I arrive at Dan’s office and tell him that I just don’t have it in me today. We had split the cost of a 5 gram bag of a stimulant called Theacrine. Theacrine, like caffeine, stimulates the release of dopamine, but it does not have an effect on adenosine receptors in the brain. This is awesome because over time the brain produces more adenosine receptors, and therefore more caffeine is needed to elicit the same results. However, since Theacrine does not play on these receptors, theoretically there is no need for an increased intake.
Dan is so excited to lift. Apparently, he witnessed one of the strength and conditioning coaches destroy his sets of squats yesterday, and that sparked Dan’s eagerness to get back into the gym. I, on the other hand, am struggling. I take some Theacrine and we hit the weights. I think I caught some of Dan’s excitement because after the warm up sets I was ready to go.

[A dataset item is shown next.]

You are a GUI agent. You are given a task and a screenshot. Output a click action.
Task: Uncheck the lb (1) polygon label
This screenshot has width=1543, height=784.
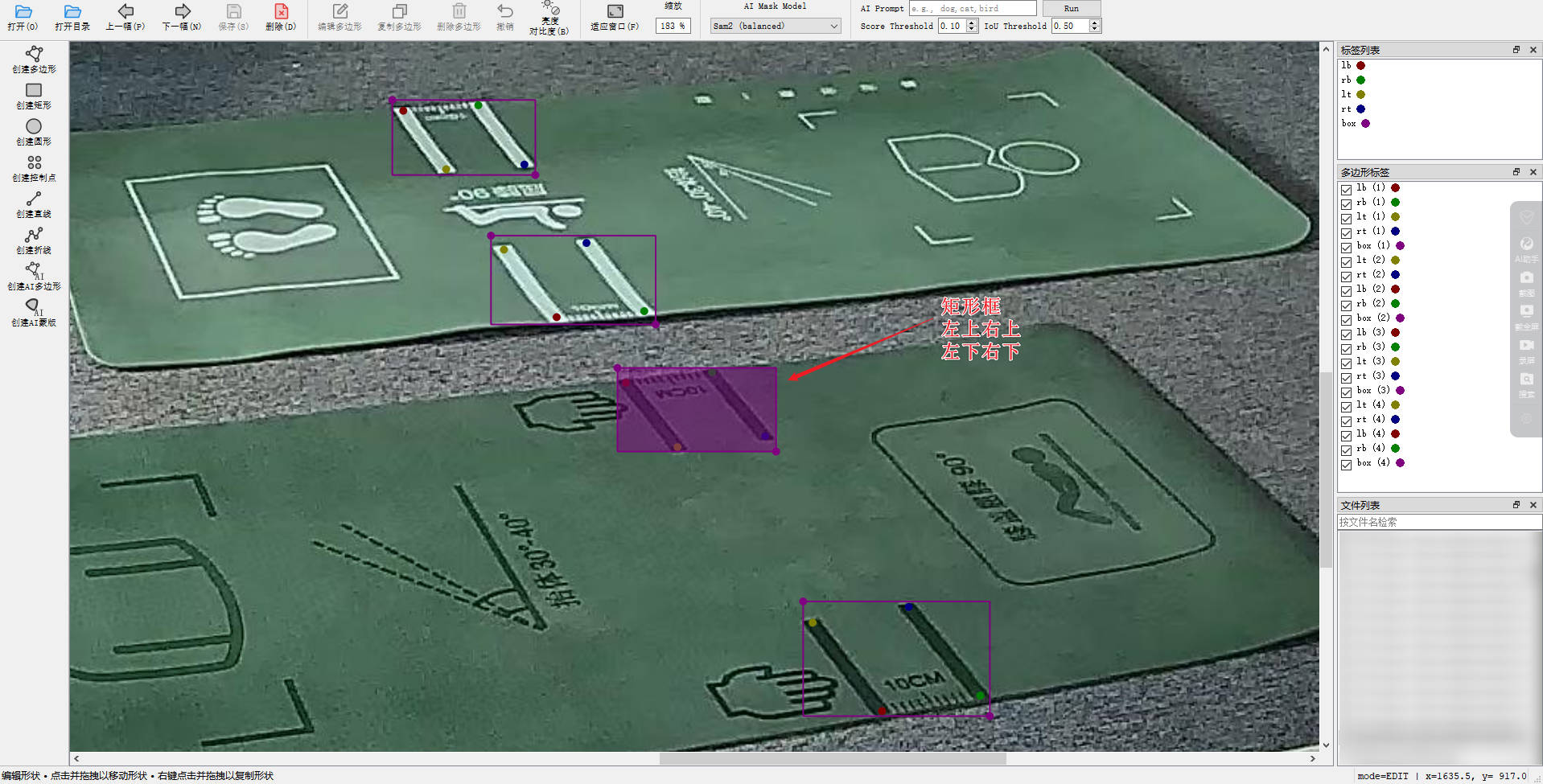pos(1346,189)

Because I was so beat, I was excited to hear the news that on these light power days, we are supposed to go even lighter than what we had done previously. I’m hopeful that a good night sleep will prepare me for tomorrow.
I think the Theacrine just kicked in. Really strange feeling, but I seemed to get an energy surge out of no where. Why couldn’t this have happened four hours earlier?
3/4/16 Unexpected symptom of Ragnarok
I have number 2'd three times today and it is only 10 o'clock. I don’t know how or why but it seems that Ragnarok literally scared it out of me. I got solid rest and ate well, but my guts were twisted. I think this should be added to the list of Ragnarok flu symptoms.
Ok sorry. Back to the training. After the second set of squats, Dan went awole and decided to go heavier than he had originally planned. This was awesome.
RDLs were next, and where I usually get a crippling back pump, today was different. I felt like the weights needed more rest between sets.
Step ups weren’t too difficult, but bench press was different. I managed to complete all sets, but I had to fight. Lat pull downs felt really good. Usually, I can pull the bar all the way to my chest 5 or 6 times and the rest are pulled below my chin. However, today I was able to pull 7 plus reps all the way to my chest. I’m still not crushing it like Dan, but I’m getting better and that’s a good feeling.
During push press was when Ragnarok took its claim on our ability to do math. You have to experience this phenomenon to believe it.
We added forty pounds to the calf raises as well as the addition of toe curling at the end of the movement. If you haven’t done this, please try it, it’s effective.
Following the lift, I had a basketball jones. Against my better judgment, I decided to play. I ended up playing for about an hour and a half.
Later on in the day I ate the biggest omelet of my life. 3 eggs, a cup of egg whites, 1 oz of mozzarella cheese, and 10 oz of ground beef.
So far the Ragnarok flu has caused:
1) Disruption of basic math skills
2) Increased appetite- especially for peanut butter
3) Increased need for sleep
4) Pre-lift GI Distress
3/6/16 Against conventional wisdom
I am back in Canton, Ga for my spring break week. This means I have to Ragnarok on my own. One of my aunt’s has a membership to anytime fitness, and she told me that it would not be a problem to get me in for a training session.
I had to ask Dan for the program, and he sent me the weights that we used for day 3 on the first week. If you remember, we decided to reduce the weight. However, I was feeling good, so against conventional wisdom, I decided to stick with the weights listed. I also weighted the RFEs again.
The session was not difficult. I beat my pushup total by 6 and my inverted row by 7. However, the trouble was in doing it by myself. I am worried about how I am going to get through tomorrow by myself.
More to come...
Thought of the Day:
Milk is a flavor of chocolate and chocolate is a flavor of milk.